### WORK INSTRUCTION:
Once you know how many lines below hold "mode", reply with that number and add nothing.

(Pixel coordinate grounding data)
★ ★ ★ ★ ★ ★ ★

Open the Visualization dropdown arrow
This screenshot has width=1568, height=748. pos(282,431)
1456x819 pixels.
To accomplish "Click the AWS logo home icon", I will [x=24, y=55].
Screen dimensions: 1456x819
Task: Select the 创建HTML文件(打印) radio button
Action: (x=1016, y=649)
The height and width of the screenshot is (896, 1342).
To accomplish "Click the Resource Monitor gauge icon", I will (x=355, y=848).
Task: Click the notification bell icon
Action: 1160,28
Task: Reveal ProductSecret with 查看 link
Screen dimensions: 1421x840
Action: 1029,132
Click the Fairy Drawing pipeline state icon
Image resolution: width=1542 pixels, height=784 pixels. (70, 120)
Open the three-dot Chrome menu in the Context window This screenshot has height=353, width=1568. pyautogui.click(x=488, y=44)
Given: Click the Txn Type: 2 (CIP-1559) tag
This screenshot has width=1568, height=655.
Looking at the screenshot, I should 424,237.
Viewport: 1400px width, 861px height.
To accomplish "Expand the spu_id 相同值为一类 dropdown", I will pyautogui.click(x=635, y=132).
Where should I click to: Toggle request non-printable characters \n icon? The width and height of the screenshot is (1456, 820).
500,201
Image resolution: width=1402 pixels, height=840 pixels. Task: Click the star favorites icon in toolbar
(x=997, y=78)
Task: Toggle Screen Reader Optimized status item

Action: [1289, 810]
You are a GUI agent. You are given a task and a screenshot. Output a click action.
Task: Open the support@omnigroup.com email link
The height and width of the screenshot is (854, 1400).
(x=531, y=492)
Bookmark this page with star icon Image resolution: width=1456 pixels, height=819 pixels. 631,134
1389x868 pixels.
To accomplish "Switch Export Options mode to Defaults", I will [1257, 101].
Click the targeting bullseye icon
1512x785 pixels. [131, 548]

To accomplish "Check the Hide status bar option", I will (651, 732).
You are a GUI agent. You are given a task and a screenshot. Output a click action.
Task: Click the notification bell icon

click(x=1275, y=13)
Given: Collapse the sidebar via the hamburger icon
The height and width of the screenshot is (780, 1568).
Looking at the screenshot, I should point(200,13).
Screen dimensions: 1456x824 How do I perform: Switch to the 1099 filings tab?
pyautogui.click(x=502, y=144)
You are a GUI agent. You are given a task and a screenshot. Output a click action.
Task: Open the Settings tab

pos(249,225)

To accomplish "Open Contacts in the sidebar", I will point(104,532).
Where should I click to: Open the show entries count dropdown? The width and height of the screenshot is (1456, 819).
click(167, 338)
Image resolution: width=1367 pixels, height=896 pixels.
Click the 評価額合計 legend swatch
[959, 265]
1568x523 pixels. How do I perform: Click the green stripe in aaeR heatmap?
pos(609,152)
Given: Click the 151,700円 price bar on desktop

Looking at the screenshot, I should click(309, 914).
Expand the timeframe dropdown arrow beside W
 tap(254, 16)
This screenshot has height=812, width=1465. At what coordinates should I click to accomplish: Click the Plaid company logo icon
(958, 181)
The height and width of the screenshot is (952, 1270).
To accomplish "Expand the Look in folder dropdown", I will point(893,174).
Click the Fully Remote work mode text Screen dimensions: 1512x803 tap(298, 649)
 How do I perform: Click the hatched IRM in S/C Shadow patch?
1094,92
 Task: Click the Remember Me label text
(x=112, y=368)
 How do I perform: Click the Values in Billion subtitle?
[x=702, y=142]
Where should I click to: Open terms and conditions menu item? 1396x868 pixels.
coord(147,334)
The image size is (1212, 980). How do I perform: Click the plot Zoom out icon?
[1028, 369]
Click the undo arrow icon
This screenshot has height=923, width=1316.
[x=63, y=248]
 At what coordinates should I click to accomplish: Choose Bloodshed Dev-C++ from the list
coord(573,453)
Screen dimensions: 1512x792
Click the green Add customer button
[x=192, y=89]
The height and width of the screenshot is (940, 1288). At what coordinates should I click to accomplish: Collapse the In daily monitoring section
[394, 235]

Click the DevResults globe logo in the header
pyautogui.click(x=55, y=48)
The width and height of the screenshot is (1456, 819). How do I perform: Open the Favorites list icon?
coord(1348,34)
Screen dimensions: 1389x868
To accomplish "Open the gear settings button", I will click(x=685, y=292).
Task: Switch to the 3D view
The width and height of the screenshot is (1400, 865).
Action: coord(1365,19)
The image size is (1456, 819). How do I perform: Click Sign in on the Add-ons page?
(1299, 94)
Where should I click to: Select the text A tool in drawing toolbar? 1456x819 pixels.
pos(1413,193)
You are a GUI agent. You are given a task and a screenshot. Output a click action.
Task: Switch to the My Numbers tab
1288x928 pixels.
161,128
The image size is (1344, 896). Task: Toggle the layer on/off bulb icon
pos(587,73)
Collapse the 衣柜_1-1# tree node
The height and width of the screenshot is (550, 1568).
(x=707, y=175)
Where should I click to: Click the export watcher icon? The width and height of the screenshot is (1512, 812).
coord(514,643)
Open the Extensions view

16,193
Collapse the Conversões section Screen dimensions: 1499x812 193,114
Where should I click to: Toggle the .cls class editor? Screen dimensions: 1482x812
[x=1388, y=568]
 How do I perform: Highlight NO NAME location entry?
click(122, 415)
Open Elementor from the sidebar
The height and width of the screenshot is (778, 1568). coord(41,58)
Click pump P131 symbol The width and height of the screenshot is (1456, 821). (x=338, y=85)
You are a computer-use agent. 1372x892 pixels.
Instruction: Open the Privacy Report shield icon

★ ★ ★ ★ ★ ★ ★

### FINISHED TASK:
2